Dear ROOT experts,
I am creating this issue to trigger a discussion and get some feedback from you since, as far as I could tell, what follows is not yet a functionality of ROOT
or maybe this could be improved.
First let me explain a bit the motivation of creating such issue.
Within ATLAS we are exploring the possibility to read what we call “augmented files”.
Basically, instead of saving into a single tree all information for an event, we save the basic information into the main tree, and then extra b-tagging information into a second tree for only those events that satisfy b-tagging selections.
So here in the example, for the augmented file we would save:
- the events passing the standard selection into a master tree
- b-tagging related information into a side tree only if the event is passing b-tagging requirements
This implies that you may have events passing both the standard selection and the b-tagging selection
but you can also have events only passing one of those selections.

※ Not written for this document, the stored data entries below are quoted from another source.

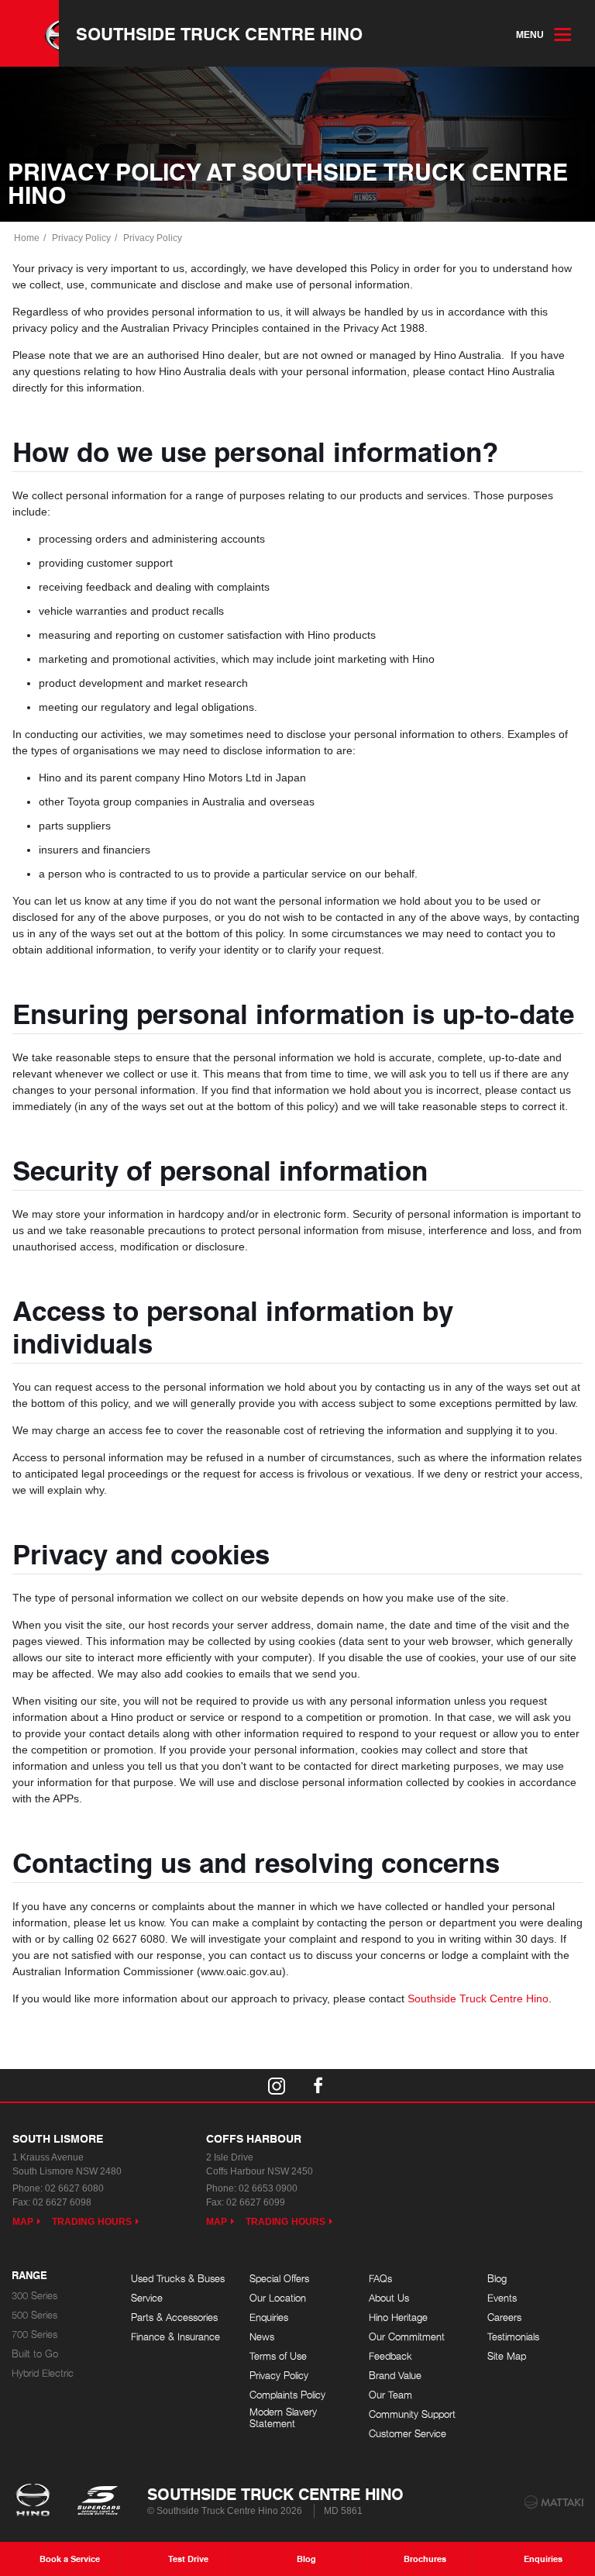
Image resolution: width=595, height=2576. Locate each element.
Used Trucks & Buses (178, 2279)
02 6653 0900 (268, 2188)
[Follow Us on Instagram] (276, 2085)
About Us (389, 2298)
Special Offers (279, 2279)
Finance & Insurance (175, 2337)
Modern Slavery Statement (283, 2418)
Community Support (412, 2414)
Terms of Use (278, 2356)
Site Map (506, 2356)
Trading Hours (92, 2221)
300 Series (34, 2296)
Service (147, 2298)
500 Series (34, 2315)
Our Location (277, 2298)
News (261, 2337)
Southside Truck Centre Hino (219, 33)
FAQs (380, 2279)
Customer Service (407, 2434)
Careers (504, 2317)
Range (29, 2276)
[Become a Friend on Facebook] (318, 2085)
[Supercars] (98, 2501)
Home (27, 238)
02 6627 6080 (74, 2188)
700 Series (34, 2334)
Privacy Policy (81, 238)
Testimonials (513, 2337)
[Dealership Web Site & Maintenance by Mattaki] (554, 2502)
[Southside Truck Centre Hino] (29, 33)
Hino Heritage (398, 2317)
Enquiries (268, 2317)
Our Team (390, 2395)
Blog (497, 2279)
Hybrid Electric (43, 2373)
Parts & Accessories (174, 2317)
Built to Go (35, 2354)
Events (502, 2298)
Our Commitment (407, 2337)
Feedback (390, 2356)
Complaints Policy (287, 2395)
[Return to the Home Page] (36, 2501)
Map (22, 2221)
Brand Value (395, 2375)
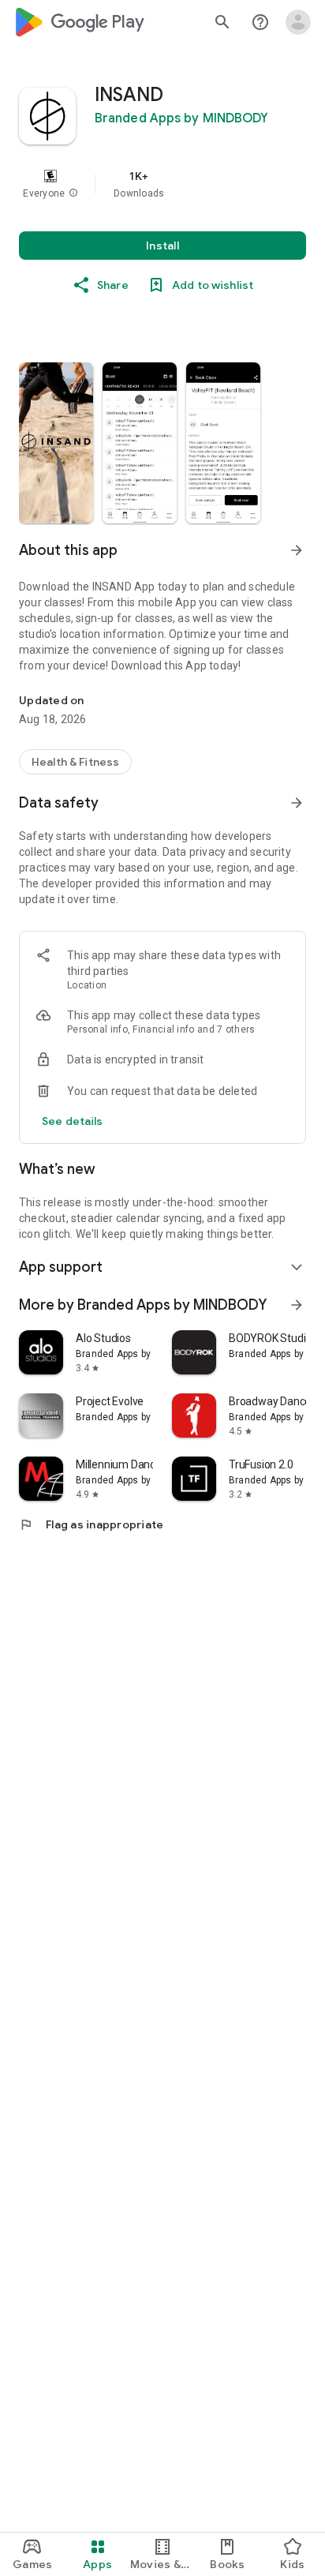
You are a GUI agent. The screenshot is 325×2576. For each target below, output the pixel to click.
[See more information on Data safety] (297, 803)
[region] (162, 184)
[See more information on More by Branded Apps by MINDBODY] (297, 1305)
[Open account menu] (298, 22)
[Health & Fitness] (75, 762)
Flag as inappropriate (91, 1524)
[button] (73, 193)
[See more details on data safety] (72, 1121)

The idea behind that is it would allow to have files shared between several analyses as
some of those analyses could only be interested in reading events passing the standard selection
but other analyses would like to only read events passing both the standard+b-tagging requirements (and related b-tagging variables).

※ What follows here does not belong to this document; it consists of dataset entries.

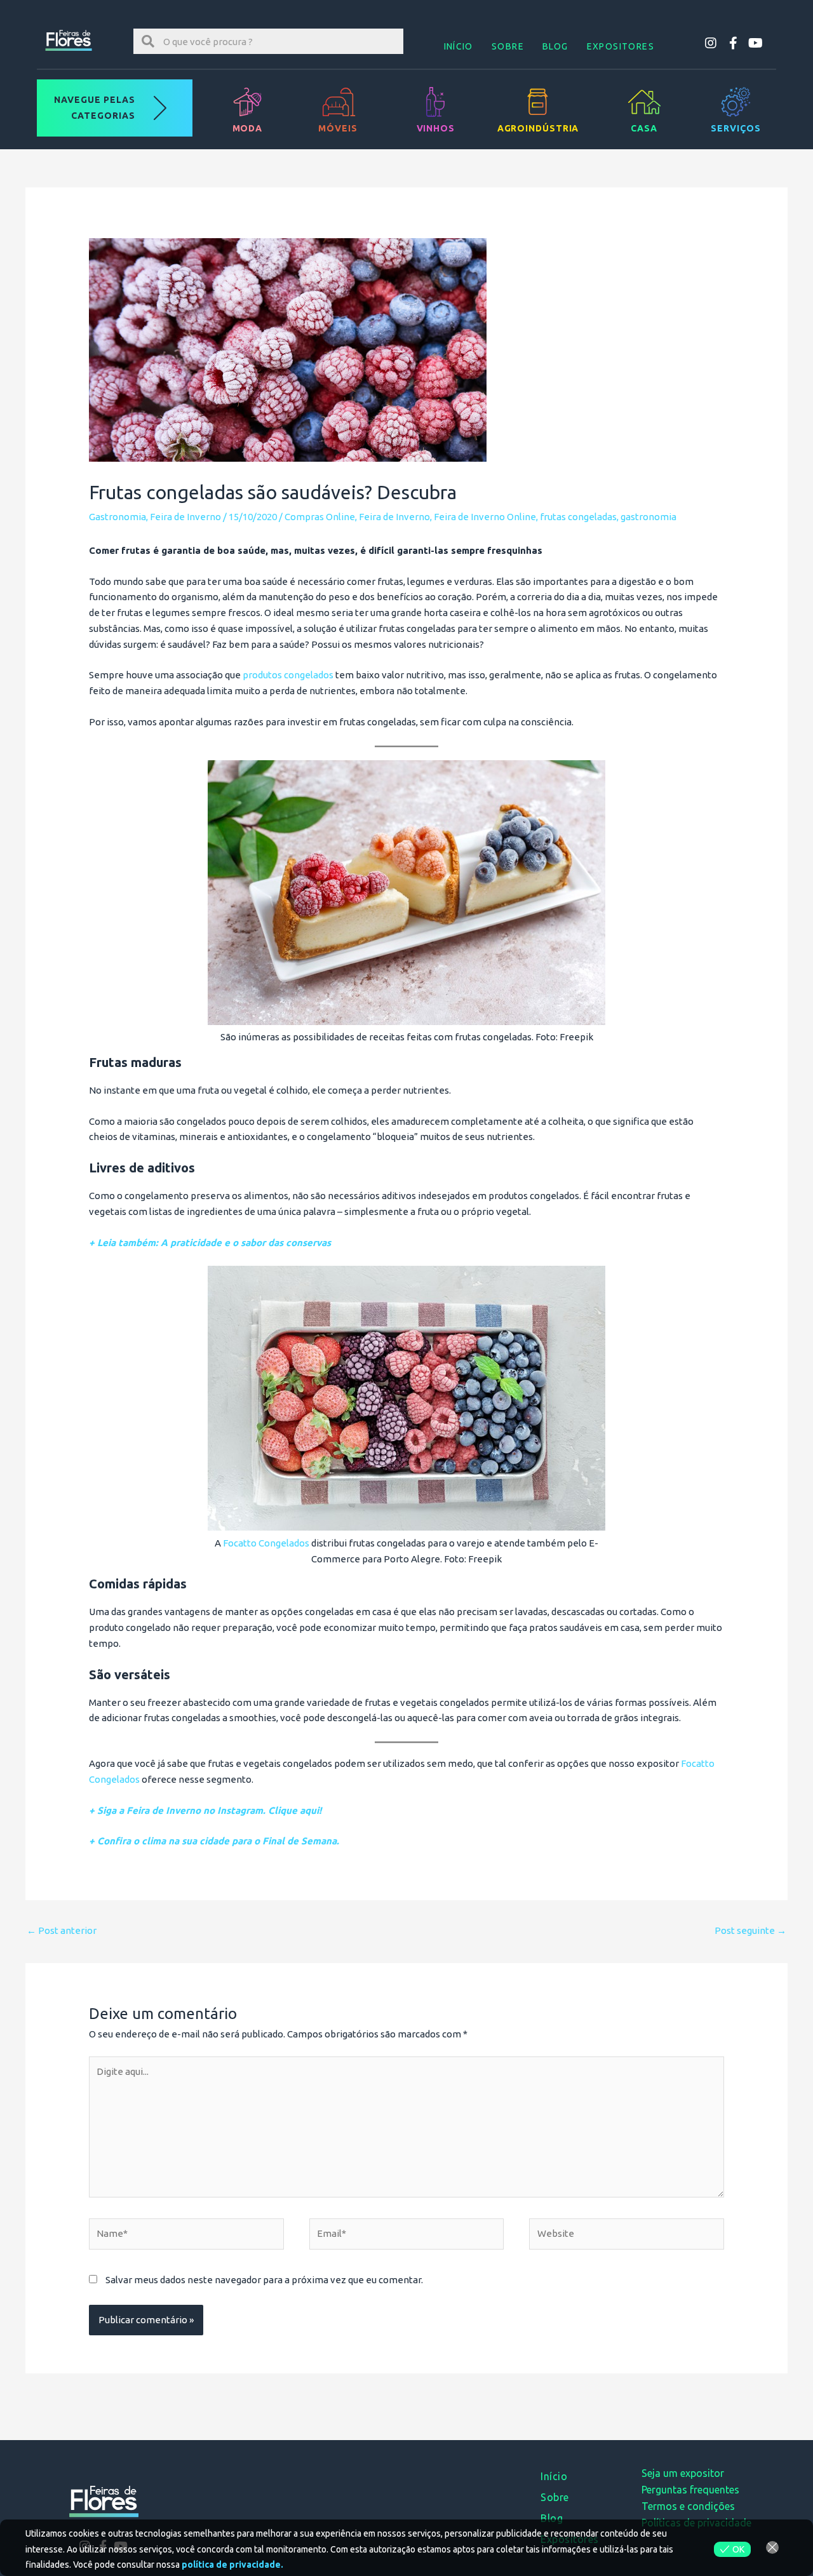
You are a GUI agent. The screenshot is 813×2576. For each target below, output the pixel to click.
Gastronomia (117, 516)
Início (458, 46)
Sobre (508, 46)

By producing augmented files those analyses could use those same files.
This would also reduce the storage space needed as we would avoid file/information duplication.

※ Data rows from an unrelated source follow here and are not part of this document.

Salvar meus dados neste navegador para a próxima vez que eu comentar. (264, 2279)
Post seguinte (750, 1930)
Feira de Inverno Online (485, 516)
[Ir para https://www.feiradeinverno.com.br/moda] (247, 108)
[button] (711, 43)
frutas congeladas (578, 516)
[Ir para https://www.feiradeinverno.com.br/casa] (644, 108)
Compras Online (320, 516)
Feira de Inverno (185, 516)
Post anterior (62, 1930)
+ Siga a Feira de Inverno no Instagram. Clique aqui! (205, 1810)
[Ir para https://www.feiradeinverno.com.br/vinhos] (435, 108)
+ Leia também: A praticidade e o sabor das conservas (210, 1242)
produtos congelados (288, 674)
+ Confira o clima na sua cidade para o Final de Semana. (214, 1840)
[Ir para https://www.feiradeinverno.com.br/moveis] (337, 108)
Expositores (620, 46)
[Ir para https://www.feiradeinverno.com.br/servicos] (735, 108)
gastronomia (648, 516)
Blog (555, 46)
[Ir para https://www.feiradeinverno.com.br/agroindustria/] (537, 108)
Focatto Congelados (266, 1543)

Now coming to the technical part, for analyses that would want to read only the events passing the standard+b-tagging requirements
i.e. we would need to find the events that are common to the trees. Hence it requires to:
-
Find the events that passed both selections
→ In order to do that we build an index for the trees. Each event is assigned a unique index
Hence:- if a given index can be found both in the main tree and the side tree
it means the event passed both selections - If a given index is missing in one of those tree then it did not pass one of the selection
hence we do not want to process that event in that case.
- if a given index can be found both in the main tree and the side tree
-
Run only over those common events by retrieving the corresponding information
as for instance the 2nd common event could correspond to the entry=5 in the main tree and the entry=20 in the side tree.
For that we wanted to exploit the friend tree relationship by setting the side tree as a friend of the main tree.
But we have some technical constraints and ROOT functionalities (as far as I could tell) seems not optimal.
The “issue” is from a ROOT user perspective, if you want to read those common events
- you first need to find the number of common events
as TTree::GetEntries() returns the number total number of events in the tree. - More problematic you also need to store (at the very least) the entry of the main tree that are corresponding to the common events.
E.g. if the 2nd common event is the entry=5 in the main tree and the entry=20 in the side tree.
You would need either to call
mainTree->GetEntry(5)
see ROOT: TTreeIndex Class Reference
to read that 2nd event
Or if you are reading information branch by branch (which is our case within the central code of ATLAS, for speed reason) you would need to call
- mainTreeBranch->GetEntry(5) for branches that belongs to the main tree
- sideTreeBranch->GetEntry(20) for branches that belongs to the side tree
Hence not really relying on the friend tree relationship + requiring you to get by yourself the entries for each tree and do the matching by yourself.
We managed to implement such thing above but ideally it could be interesting that ROOT provides such functionality.
I.e in order to be able to read the common event one would just need to call
mainTree->onlyRunOverCommonEvents();
then
mainTree->GetEntries() would return only the number of common events
and then if wanting to retieve information of the 2nd common event one would just need to call
- mainTreeBranch->GetEntry(2)
- sideTreeBranch->GetEntry(2)
which would greatly simplify things.
Do you think such functionality could be developed ?
Any feedback is also very welcome
Many thanks in advance,
Best regards,
Romain Bouquet